Considered metaphorically, movement means communication of the present and future. The entrepreneur causes a new reality to emerge. This reality represents a modification of the former reality performed by selecting and implementing one of the numerous opportunities. Most definitions of entrepreneurship aimed at capturing the essence of entrepreneurial movement are confined to revealing these alternatives. The essential divergences in authors’ views are found in their approaches to identifying the nature of opportunities and the mechanism of communication of the present reality with the future reality, which is created as a result of employing one of the opportunities.
Two basic concepts have been developed to address the nature of opportunities, viz. the objectivist and subjectivist concepts. Advocates of the objectivist concept claim that the role of the entrepreneur is to reveal the available but still unnoticed opportunities (Shane & Venkataraman 2000, p. 220), which is possible due to the entrepreneur’s distinctive feature, i.e. alertness (Kirtzner, 1973, p. 67; Foss & Klein, 2010).
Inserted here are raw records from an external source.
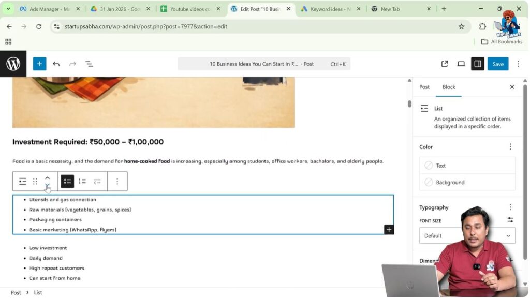Select the unordered bullet list icon

click(x=67, y=181)
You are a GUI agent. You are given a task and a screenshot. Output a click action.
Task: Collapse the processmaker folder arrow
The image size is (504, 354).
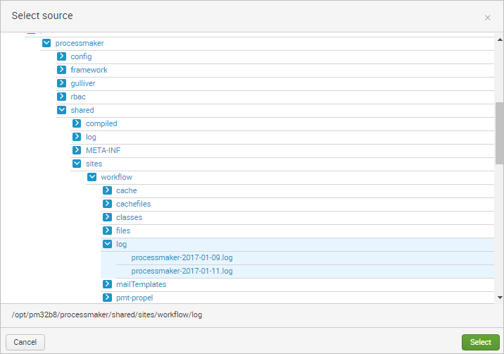(46, 43)
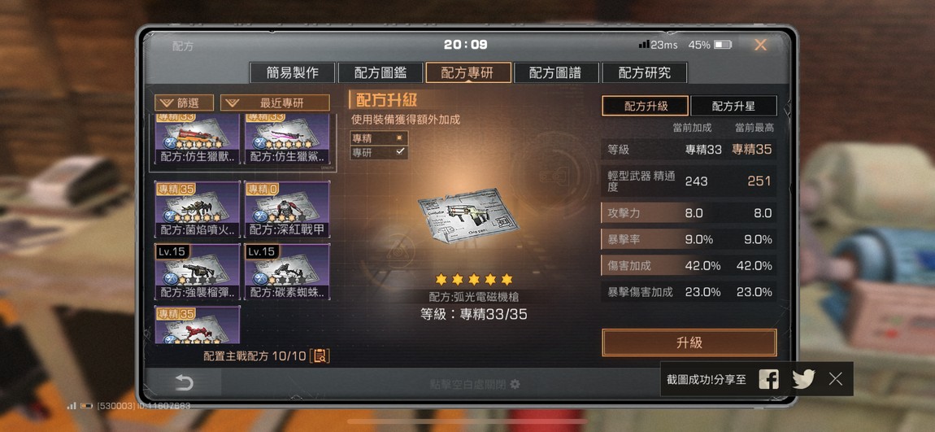
Task: Open the main formula config list icon
Action: [x=320, y=356]
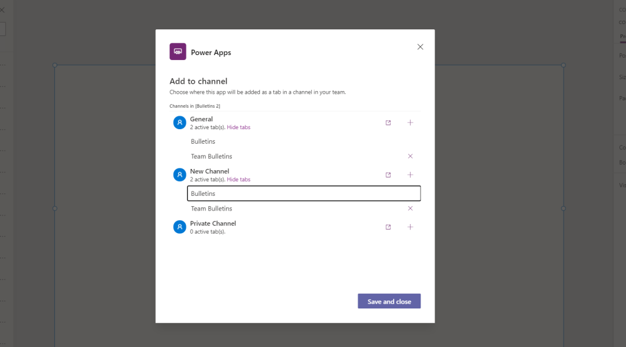Screen dimensions: 626x347
Task: Click the Power Apps logo icon
Action: coord(178,52)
Representatives of the subjectivist concept are focused on the subjective nature of opportunities, which are created by the entrepreneur (Alvarez & Barney, 2007).
The issue of connection of the future and present realities is raised with two essentially different approaches (Burrell & Morgan, 1979, pp. 10-20), which can be defined as constructivist and regulative approaches. According to the constructivist approach, the image of the future is exogenous in relation to the present. It is obvious that creation of such future requires searching for relevant resources. In this context, an objective, which determines the process of resource supply and impact the process as a cause, emerges. S. Sarasvathy employs the term “causation” to define this type of relation (2001).
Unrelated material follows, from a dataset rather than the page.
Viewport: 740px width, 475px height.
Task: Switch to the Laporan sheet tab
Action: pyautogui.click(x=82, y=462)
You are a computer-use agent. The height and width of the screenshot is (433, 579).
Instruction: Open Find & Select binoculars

In fact, causation is typical of the bureaucratized mechanism of business planning that functions and reproduces itself in a certain institutional environment of corporate capitalism. However, the logic is also inherent to entrepreneurs, especially those of them who developed in such an environment. This situation confirms the principles of institutional isomorphism (DiMaggio & Powell, 1983).
The logic of causation is based on “…fantasy that entrepreneurship — and, more broadly, creativity — can be systematized... that success in the startup game can be not only taught but rationalized, made predictable…” (Lewis-Kraus & Gideon, 2014).
In this paper, we do not provide a detailed analysis of the technological, social, economic, and political conditions that justify and facilitate the emergence and distribution of the stated logic; however, we should emphasize the fact that in the framework of this logic, opportunities are secondary in relation to a particular objective embodied in a project of obviously constructivist nature.
Another logic, i.e. the regulative approach is endogenous in relation to the present reality and driven by abstract idea (viz. the idea of profit that is made from what is available at the moment) rather than by particularly imagery of the desirable future. In this case, any new properties of the available resources or new properties of the available elements of the external environment metamorphose into opportunities. If the focusing on discovery of new properties of capital facilitated the achievements of the modern Austrian economic theory followers, then focusing on market environment is typical of both early Austrians and most of entrepreneurial theories that consider capital as an inherent market economy phenomenon. The marketing practical orientation of economics also permeate the works of sociologists whose studies lie in the framework of the environmentalist and especially populationist approach (Hannan & Freeman, 1977).